Bima mendenguskan napasnya kasar dan duduk kembali dengan tenang. Ia berusaha keras agar tak kehilangan martabatnya di depan calon menantunya.

Ya! Calon menantu yang bisa Bima akui hannyalah Gama. Tidak dengan yang lain. Tidak akan pernah!

“Baik. Anggap saja aku percaya. Lalu, apa kamu akan melepaskan Marsha? Aku rasa kamu cukup menyukainya.”

Gama tersenyum lebar, walau tak terasa tulus. “Tentu saja tidak akan melepaskannya. Bagaimanapun juga, ia adalah orang yang seharusnya menikah dengan saya.”

Bima mengangguk mantap. “Oke kalau kamu berpendapat begitu. Lalu, apa yang akan kamu lakukan sekarang?”

"Pertama-tama, bukankah Anda harus membawanya pulang?" ucap Gama, memberikan pendapatannya.

Bima terdiam sejenak dan mengangguk. "Kamu benar. Aku harus membawanya pulang."

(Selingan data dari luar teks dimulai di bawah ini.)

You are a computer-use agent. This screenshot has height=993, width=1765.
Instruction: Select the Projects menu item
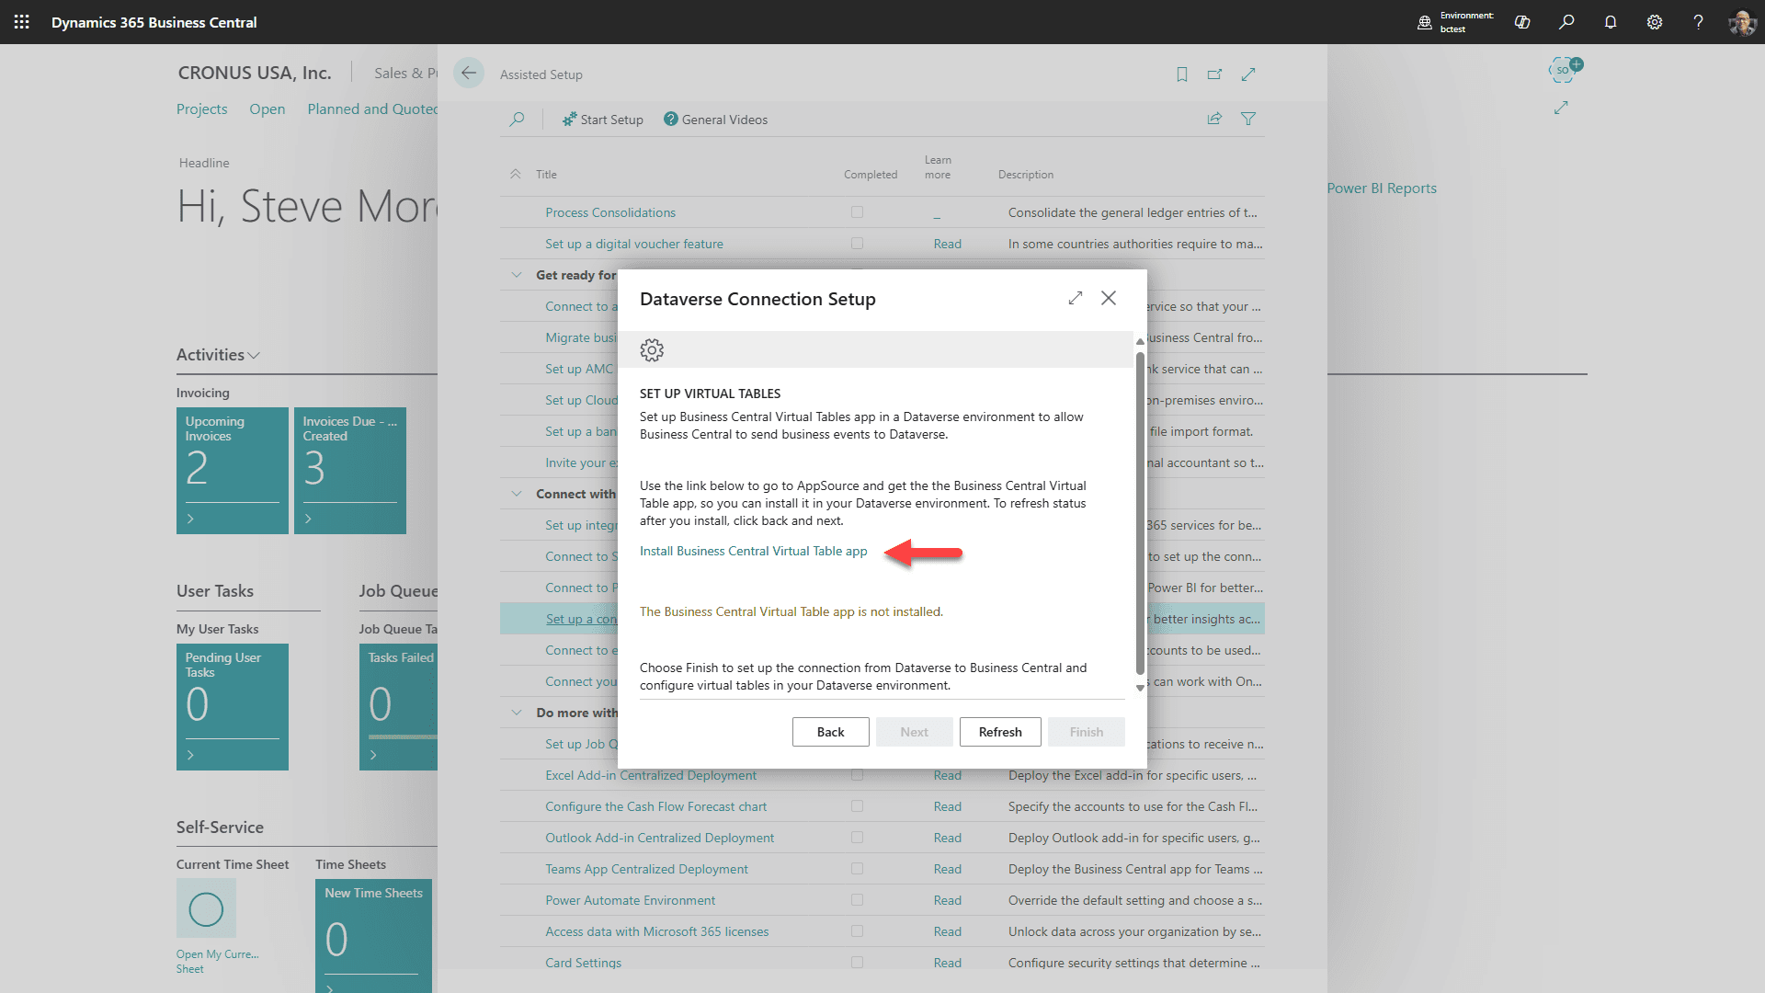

Bima menoleh pada seorang lelaki yang berdiri di luar bagian depan pintu, membelakangi mereka sambil melihat ke sisi lorong dengan pandangan waspada.

"Pak Ardi!"

Lelaki berwajah tampan walau rambutnya setengah beruban itu menoleh pada sang Tuan. "Ya, Tuan Bima? Anda membutuhkan saya?" ucapnya, sambil berjalan mendekati Bima.

"Bawa Marsha pulang ke rumah. Temukan ia secepatnya! Bagaimana pun caranya. Aku tak peduli! Asalkan ia ada di depanku besok." Bima memberi titah.